Problem
We need to check if a provided string str
containing brackets {}[]()
is syntactically valid. It means that all brackets are complete and in the correct order. The string could not contain characters other than {}[]()
.
Examples:
Input str | Output |
{([[]])} | true |
[]{}() | true |
[] | true |
{([)} | false |
{] | false |
{ | false |
Solution
fn has_string_valid_brackets(str: &str) -> bool {
const OPEN_BRACKETS: &str = "{[(";
const CLOSE_BRACKETS: &str = "}])";
let mut stack = Vec::new();
for char in str.chars() {
if OPEN_BRACKETS.contains(|c| c == char) {
stack.push(char)
} else if CLOSE_BRACKETS.contains(|c| c == char) {
let popped = stack.pop();
match (popped, char) {
(Some('('), ')') | (Some('{'), '}') | (Some('['), ']') => continue,
_ => return false,
}
} else {
panic!("the input string must only contain brackets!")
}
}
return stack.is_empty();
}
Explanation
For a string to be syntactically valid, it needs to have brackets in the correct order and no brackets could be missing. In other words, every opening bracket should be timely followed by a corresponding closing bracket. If that is the case for all characters in the string - then the string is valid. The Stack data structure (represented by Vec
in our implementation) is ideal for this scenario.

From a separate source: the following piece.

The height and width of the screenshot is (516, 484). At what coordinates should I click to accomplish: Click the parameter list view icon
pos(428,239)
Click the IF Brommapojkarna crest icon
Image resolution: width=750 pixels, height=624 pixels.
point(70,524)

While iterating over the string characters char
we check if this char
is an opening bracket. If yes - we push
it to the stack
. If it is a closing bracket then we pop
the last opening bracket (popped
) from the stack
. If the popped
opening bracket corresponds to the current closing bracket char
, then all is good and so far the string is valid. Otherwise, we return false
right away.
At the end of the function, the stack
should be empty for a valid string.
Complexity
The time complexity of this solution is O(n)
(where n
is a number of the characters in the string). The auxiliary space complexity is O(n)
because we used the stack data structure to solve the puzzle.